By Sara Anne Donnelly
Photos by Tara Rice
From our April 2024 Home & Garden issue
Throughout the town of Old Orchard Beach, cartoonishly anthropomorphic birdhouses peek out from behind branches or hang willy-nilly from roadside trunks. Some have jagged strips of wood for faces, others mismatched bottle-cap eyes, maybe an old metal dustpan as a hat, or a fan brush poking out, cigar-like, below the rough-cut hole that lends each one an air of Vaudevillian surprise. All of these odd creations are the work of Claude Ouellet, also known around town as Frenchy or Birdman. On his property in Old Orchard Beach, where he’s lived since 2008, Ouellet has more than two dozen of his rustic avian abodes posted about. One recent afternoon, he pointed to a birdhouse on an oak tree, with a blue plastic Easter egg for a nose and a mouth made of used dentures. “That one has my mother-in-law’s chompers,” he said. “In memory of her.”

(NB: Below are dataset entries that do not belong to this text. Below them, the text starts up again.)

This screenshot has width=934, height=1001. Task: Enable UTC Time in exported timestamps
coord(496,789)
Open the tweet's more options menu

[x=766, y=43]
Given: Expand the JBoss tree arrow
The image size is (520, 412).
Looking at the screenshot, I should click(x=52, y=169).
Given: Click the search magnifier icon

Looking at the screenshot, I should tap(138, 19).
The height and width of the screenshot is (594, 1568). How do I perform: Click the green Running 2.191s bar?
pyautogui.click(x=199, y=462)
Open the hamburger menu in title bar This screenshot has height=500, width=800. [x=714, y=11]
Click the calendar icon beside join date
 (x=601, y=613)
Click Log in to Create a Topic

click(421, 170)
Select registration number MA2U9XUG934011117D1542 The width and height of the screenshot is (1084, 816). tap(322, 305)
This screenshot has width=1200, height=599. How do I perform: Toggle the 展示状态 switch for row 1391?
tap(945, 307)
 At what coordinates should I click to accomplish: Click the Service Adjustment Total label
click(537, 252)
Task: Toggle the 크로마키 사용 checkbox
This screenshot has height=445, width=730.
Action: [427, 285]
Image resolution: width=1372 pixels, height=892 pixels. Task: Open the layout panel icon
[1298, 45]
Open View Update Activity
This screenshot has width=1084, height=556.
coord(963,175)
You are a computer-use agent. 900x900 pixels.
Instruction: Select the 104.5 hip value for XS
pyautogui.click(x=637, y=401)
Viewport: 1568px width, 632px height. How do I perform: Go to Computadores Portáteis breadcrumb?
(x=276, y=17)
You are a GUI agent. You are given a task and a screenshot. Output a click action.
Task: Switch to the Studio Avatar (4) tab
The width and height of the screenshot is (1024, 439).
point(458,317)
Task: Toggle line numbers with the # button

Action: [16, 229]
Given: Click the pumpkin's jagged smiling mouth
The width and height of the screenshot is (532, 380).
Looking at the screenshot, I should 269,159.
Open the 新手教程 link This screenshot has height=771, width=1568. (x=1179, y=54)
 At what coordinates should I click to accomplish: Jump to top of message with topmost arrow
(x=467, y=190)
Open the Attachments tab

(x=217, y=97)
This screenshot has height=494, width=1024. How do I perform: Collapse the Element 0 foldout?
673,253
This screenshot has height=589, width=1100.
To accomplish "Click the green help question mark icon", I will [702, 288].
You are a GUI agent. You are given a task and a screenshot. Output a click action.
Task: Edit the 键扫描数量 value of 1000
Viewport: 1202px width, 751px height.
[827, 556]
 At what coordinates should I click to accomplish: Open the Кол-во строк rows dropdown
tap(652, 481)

Ouellet’s inspiration traces back to the Yarmouth Clam Festival. While wandering the fair’s craft booths in 2010, he noticed a few birdhouses made of recycled materials. And after retiring from a career as a drywaller in Boston, he had needed a way to stay out of his wife’s hair. “So I started making one, then I made another one,” he said. “It snowballed from there.” By his count, he’s since made around 400 birdhouses, using donated wood and objects, trash, yard-sale finds, and other materials he scavenges from his house. Now, Ouellet can crank out as many as 10 a day using whatever’s on hand, or whatever can be snuck to his basement workshop without his wife noticing. His artistic process is simple: “I come down, I turn on the music, maybe have a couple beers, and just start making them.” If the local paint store has discounted mistints, he might gussy the birdhouse in, say, pink, red, or aqua blue, but most of them are otherwise so natural they’re sent out into the world with sawdust on their cheeks.
He stealthily affixes his works to trees in well-trodden public places — the local fire and police stations, for instance, or a community ballfield — climbing his ladder under cover of darkness, with his screwdriver in a holster and the door to his truck left open in case he needs to make a quick escape. A few people — who don’t like birds, he figures — have yelled at him to leave their trees alone. But for the most part, the birdhouses stay up. And Ouellet has extended his range over the years — some of his pieces can be found elsewhere around southern and central Maine, in New Hampshire, and as far away as Florida, where he has relatives. In just his first winter, he had produced so many birdhouses his wife worried they were becoming a fire hazard, so that spring, he laid some out on his lawn and people came and took ones they liked. He’s kept up the ritual ever since, making dozens every winter and giving away extras to passersby in the spring and summer. “Never charged a penny,” he said.
Don’t look so surprised — Ouellet can use just about any odd bits of trash to make one of his charismatic birdhouses.
As he chatted, Ouellet tinkered with a new birdhouse sporting a helmet like the ones worn by World War I doughboys, but made of his wife’s sawn-in-half stockpot (“Good thing I don’t cook,” she said when he told her). A broken snow-shovel handle made for its nose. Ouellet ignored questions about any deeper creative muses, showing little interest in that type of reflection. He did, however, briefly mention his late father, a Depression-era drywaller who, in one of Ouellet’s earliest memories, taught him to hammer bent nails straight again. “You don’t throw nothing away. You recycle it, reuse it,” he said. “I see a lot of guys throw stuff away. So I’ll pick it up. I’ll make something out of it. I don’t know what, but I will.”